Study text:
----------------

NEW YORK (Reuters Health) - Sexually active women under age 24 and older women at risk, like those who are pregnant, should be tested for the sexually transmitted diseases (STDs) Chlamydia and gonorrhea, according to new recommendations from the U.S. Preventive Services Task Force.

Those are the most common STDs in the country, with more than 1.4 million reported cases of Chlamydia in 2012 alone, the government-backed Task Force wrote in a guideline published online in Annals of Internal Medicine.

It is important to screen for these infections because they usually don’t cause symptoms for women, but can be dangerous if left untreated, the authors wrote.

“Chlamydia is the most common reportable disease in the United States and gonorrhea is the second most common,” said Hayley Mark of the Johns Hopkins School of Nursing in Baltimore, Maryland, who isn’t a member of the Task Force. “Both are a major cause of genital tract infections and untreated have substantial implications for women including ectopic pregnancy, infertility and chronic pelvic pain,” she told Reuters Health by email.

The Centers for Disease Control and Prevention (CDC) estimate that more than 800,000 people contract gonorrhea in the U.S. each year, and fewer than half of these infections are diagnosed and reported.

The USPSTF recommendation does not include men because there was not enough evidence to recommend for or against screening, the authors said.

“Sexually transmitted infections in men are usually symptomatic, which generally leads to earlier diagnosis and treatment, and these infections are less like to result in long term health complications for men,” said Dr. Kirsten Bibbins-Domingo, Task Force co-vice chair and a general internist at San Francisco General Hospital.

Most new Chlamydia and gonorrhea infections happen among women aged 20 to 24. People with new or multiple sex partners, who use condoms inconsistently or who exchange sex for money or drugs are also at high risk.

The USPSTF recommends screening for the infections with nucleic acid amplification tests (NAATs) at primary care visits for young women and older women with extra risk factors at least once, and then again if a woman’s sexual history changes to include risk factors.

These tests, which are very sensitive and specific, require a urine sample for men and a vaginal swab for women, Mark said.

----------------

What you need to do: Please reproduce the passage of the screening recommendations article between "Most new Chlamydia" and "women, Mark said.", inclusive, word for word.

Dataset excerpt:
----------------

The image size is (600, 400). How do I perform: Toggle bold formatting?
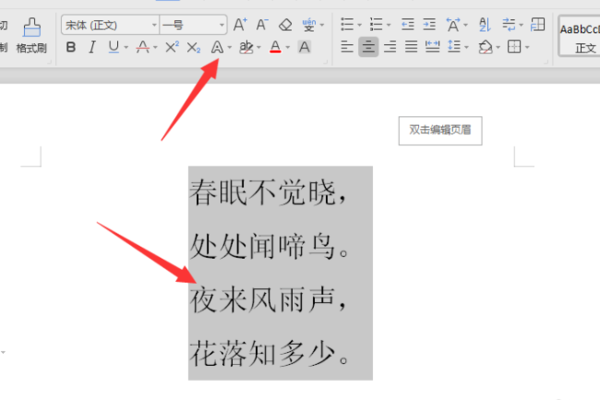pyautogui.click(x=71, y=47)
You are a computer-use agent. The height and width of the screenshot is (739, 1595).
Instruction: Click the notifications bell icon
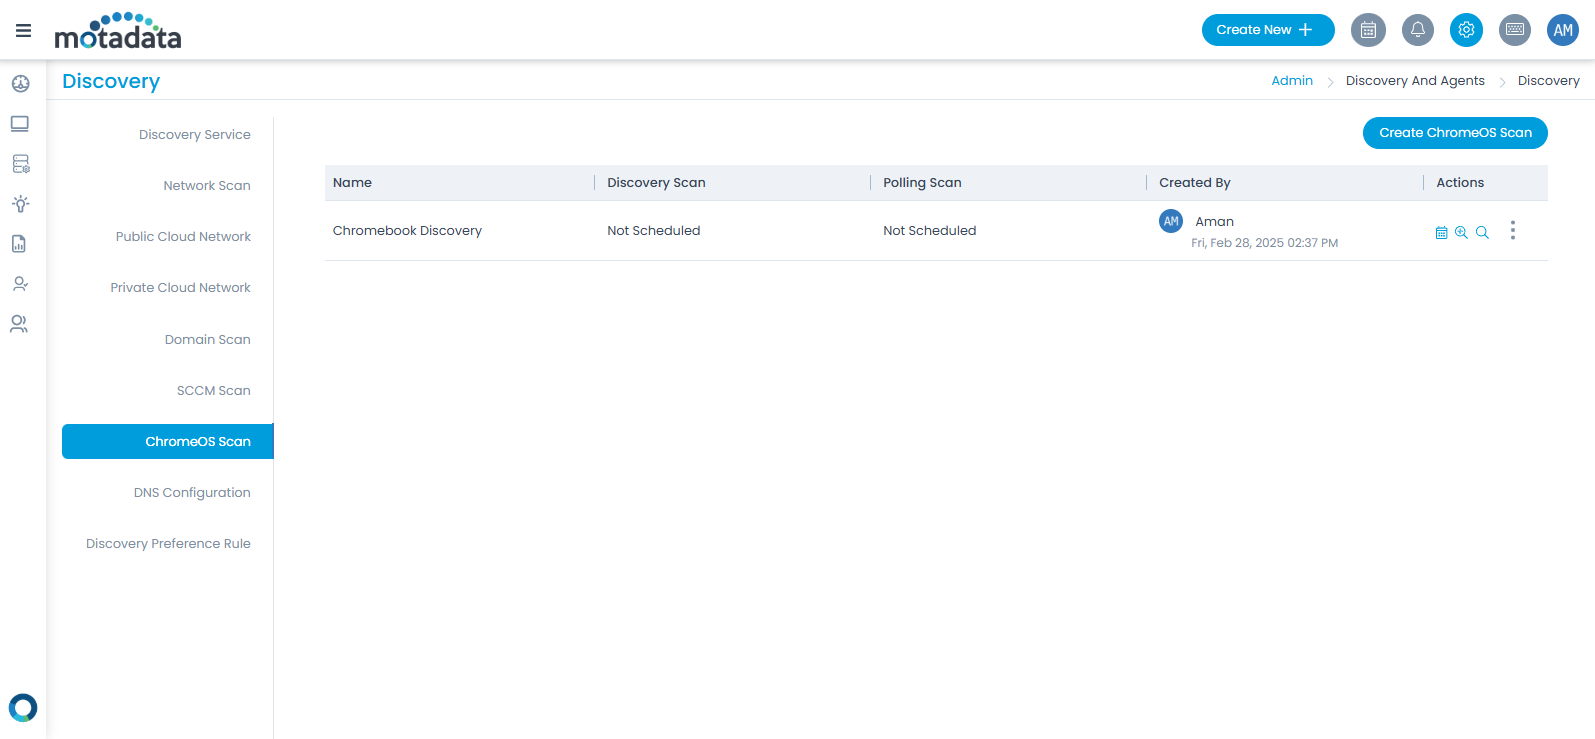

----------------

Your solution:
Most new Chlamydia and gonorrhea infections happen among women aged 20 to 24. People with new or multiple sex partners, who use condoms inconsistently or who exchange sex for money or drugs are also at high risk.

The USPSTF recommends screening for the infections with nucleic acid amplification tests (NAATs) at primary care visits for young women and older women with extra risk factors at least once, and then again if a woman’s sexual history changes to include risk factors.

These tests, which are very sensitive and specific, require a urine sample for men and a vaginal swab for women, Mark said.